TASK GOAL
Go through the following data and transcribe exactly the stretch of lines from the one holding "Task: Switch to the color sliders picker mode" to the one holding "Focus the Confirm", both included.

DATASET EXCERPTS
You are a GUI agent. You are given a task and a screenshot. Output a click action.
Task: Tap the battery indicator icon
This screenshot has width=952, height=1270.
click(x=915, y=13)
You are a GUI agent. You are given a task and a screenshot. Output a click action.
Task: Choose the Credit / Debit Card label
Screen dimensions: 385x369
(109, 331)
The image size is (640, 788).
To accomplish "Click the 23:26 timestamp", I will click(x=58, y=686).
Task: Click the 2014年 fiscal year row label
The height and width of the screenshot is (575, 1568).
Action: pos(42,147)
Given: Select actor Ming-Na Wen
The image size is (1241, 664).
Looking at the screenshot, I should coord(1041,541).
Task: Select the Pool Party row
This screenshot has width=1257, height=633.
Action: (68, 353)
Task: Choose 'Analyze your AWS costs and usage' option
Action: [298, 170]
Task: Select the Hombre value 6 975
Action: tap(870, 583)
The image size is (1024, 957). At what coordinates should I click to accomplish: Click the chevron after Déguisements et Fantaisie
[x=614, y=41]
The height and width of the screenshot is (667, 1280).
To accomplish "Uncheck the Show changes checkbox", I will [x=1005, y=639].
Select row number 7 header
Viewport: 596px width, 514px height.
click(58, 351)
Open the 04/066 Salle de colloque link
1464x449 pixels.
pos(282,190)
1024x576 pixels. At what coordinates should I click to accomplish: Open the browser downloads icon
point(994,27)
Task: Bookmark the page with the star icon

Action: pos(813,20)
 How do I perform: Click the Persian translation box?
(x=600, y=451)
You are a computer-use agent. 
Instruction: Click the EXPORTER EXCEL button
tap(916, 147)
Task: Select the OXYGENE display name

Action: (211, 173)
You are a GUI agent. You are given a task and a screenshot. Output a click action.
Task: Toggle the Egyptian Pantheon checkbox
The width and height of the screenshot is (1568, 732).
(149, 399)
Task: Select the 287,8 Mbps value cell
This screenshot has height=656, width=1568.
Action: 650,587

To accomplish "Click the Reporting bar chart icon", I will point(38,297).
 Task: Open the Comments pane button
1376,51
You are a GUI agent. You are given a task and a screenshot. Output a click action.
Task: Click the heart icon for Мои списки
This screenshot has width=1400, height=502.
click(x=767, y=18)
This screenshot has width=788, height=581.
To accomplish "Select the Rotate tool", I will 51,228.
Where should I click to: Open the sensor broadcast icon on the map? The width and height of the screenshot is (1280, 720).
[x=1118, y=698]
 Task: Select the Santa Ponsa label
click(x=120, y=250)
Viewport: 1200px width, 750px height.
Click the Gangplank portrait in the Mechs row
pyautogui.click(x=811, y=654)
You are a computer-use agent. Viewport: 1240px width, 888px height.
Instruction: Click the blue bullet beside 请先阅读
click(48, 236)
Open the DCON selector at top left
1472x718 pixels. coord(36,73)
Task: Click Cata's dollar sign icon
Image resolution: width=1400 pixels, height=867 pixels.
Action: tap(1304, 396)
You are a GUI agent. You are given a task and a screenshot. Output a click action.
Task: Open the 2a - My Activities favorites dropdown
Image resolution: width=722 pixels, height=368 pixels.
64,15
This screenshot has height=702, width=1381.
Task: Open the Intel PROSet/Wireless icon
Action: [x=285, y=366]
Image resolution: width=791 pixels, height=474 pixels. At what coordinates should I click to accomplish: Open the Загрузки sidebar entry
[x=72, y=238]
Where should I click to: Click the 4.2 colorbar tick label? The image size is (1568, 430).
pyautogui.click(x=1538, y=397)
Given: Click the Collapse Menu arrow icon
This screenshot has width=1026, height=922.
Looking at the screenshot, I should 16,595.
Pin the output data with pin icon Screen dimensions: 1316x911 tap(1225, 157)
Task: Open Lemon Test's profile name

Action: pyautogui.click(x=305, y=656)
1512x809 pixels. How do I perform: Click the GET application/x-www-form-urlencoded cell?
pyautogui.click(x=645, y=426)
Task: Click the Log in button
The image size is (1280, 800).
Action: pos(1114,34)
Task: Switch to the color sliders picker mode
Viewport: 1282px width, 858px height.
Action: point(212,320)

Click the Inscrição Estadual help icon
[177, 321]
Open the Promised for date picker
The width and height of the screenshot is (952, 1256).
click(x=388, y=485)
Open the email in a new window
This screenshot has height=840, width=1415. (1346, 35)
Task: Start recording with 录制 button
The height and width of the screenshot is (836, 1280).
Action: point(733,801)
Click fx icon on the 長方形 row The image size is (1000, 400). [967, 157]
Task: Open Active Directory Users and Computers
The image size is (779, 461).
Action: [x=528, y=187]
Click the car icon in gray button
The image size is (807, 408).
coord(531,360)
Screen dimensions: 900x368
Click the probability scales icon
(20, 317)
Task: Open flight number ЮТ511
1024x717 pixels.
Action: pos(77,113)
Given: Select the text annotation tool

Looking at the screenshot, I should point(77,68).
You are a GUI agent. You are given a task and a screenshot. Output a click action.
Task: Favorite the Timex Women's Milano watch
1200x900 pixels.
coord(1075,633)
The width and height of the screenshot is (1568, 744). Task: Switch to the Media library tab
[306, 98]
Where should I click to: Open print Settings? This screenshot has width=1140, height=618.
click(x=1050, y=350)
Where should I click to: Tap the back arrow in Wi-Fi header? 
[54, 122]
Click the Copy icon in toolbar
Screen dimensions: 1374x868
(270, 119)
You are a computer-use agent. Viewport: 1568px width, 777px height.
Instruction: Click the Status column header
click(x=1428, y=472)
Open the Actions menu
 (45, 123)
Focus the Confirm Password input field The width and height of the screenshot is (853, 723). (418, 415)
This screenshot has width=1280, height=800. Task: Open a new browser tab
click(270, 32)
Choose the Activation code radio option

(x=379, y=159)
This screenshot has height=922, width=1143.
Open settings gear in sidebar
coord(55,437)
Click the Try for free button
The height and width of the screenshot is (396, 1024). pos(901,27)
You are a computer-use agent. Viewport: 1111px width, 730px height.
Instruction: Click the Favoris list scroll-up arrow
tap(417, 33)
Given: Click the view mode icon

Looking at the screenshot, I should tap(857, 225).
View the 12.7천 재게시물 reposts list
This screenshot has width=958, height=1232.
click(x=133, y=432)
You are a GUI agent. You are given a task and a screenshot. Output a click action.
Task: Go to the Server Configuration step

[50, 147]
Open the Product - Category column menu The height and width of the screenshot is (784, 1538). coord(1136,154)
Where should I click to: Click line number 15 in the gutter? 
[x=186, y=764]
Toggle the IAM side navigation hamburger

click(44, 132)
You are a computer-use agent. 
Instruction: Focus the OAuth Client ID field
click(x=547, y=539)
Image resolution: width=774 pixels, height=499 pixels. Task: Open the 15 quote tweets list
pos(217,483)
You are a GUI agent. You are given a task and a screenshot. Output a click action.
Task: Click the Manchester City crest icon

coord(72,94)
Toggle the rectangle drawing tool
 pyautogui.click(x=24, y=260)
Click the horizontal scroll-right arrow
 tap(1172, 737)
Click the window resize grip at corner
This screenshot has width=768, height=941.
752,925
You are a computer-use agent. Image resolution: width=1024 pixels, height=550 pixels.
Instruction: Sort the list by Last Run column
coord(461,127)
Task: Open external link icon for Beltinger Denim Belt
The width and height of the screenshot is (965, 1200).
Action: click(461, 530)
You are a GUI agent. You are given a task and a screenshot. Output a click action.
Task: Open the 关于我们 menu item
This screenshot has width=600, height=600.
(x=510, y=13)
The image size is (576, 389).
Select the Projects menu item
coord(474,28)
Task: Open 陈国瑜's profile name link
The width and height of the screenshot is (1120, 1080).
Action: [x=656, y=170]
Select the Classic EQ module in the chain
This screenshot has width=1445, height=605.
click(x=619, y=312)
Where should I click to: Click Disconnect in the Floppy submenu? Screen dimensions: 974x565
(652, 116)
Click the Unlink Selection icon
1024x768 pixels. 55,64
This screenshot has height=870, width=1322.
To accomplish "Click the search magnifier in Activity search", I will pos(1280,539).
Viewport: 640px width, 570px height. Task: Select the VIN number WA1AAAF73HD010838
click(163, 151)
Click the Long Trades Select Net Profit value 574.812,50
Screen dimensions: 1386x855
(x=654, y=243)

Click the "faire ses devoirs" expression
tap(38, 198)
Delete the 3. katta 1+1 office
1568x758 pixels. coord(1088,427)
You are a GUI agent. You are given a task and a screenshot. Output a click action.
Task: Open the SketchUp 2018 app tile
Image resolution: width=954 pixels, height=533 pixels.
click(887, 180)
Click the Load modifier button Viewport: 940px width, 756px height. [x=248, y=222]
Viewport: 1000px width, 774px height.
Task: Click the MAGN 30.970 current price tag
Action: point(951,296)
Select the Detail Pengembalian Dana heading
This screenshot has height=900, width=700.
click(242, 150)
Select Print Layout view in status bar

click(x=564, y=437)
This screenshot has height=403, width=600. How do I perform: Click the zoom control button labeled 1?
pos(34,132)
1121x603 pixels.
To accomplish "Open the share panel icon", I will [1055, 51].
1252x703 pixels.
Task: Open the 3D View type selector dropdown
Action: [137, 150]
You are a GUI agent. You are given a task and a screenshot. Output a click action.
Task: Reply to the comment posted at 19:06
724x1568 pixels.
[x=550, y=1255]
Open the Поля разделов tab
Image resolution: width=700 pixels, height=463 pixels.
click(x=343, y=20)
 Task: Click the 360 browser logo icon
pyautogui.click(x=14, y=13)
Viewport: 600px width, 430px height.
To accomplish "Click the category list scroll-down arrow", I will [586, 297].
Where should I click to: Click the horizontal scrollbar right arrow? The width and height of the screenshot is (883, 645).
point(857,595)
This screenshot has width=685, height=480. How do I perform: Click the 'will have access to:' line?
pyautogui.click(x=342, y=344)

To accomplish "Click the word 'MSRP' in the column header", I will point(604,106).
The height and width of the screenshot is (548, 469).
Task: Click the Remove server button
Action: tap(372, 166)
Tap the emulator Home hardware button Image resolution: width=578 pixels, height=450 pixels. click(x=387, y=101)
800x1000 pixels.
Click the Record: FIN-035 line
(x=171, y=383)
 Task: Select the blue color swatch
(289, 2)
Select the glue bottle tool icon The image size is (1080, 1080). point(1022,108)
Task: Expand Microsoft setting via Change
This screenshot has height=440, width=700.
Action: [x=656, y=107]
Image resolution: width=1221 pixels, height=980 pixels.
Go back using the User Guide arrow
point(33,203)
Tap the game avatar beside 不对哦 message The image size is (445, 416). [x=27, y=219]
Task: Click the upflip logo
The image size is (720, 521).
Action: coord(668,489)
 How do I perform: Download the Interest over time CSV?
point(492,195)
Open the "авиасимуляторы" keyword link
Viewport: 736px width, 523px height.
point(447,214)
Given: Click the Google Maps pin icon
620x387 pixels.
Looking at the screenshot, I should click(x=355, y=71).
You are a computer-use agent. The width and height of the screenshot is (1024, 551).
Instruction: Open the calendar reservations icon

REPLY
Task: Switch to the color sliders picker mode
Viewport: 1282px width, 858px height.
Action: point(212,320)

Click the Inscrição Estadual help icon
[177, 321]
Open the Promised for date picker
The width and height of the screenshot is (952, 1256).
click(x=388, y=485)
Open the email in a new window
This screenshot has height=840, width=1415. (1346, 35)
Task: Start recording with 录制 button
The height and width of the screenshot is (836, 1280).
Action: point(733,801)
Click fx icon on the 長方形 row The image size is (1000, 400). [967, 157]
Task: Open Active Directory Users and Computers
The image size is (779, 461).
Action: [x=528, y=187]
Click the car icon in gray button
The image size is (807, 408).
coord(531,360)
Screen dimensions: 900x368
Click the probability scales icon
(20, 317)
Task: Open flight number ЮТ511
1024x717 pixels.
Action: pos(77,113)
Given: Select the text annotation tool

Looking at the screenshot, I should point(77,68).
You are a GUI agent. You are given a task and a screenshot. Output a click action.
Task: Favorite the Timex Women's Milano watch
1200x900 pixels.
coord(1075,633)
The width and height of the screenshot is (1568, 744). Task: Switch to the Media library tab
[306, 98]
Where should I click to: Open print Settings? This screenshot has width=1140, height=618.
click(x=1050, y=350)
Where should I click to: Tap the back arrow in Wi-Fi header? 
[54, 122]
Click the Copy icon in toolbar
Screen dimensions: 1374x868
(270, 119)
You are a computer-use agent. Viewport: 1568px width, 777px height.
Instruction: Click the Status column header
click(x=1428, y=472)
Open the Actions menu
 (45, 123)
Focus the Confirm Password input field The width and height of the screenshot is (853, 723). (418, 415)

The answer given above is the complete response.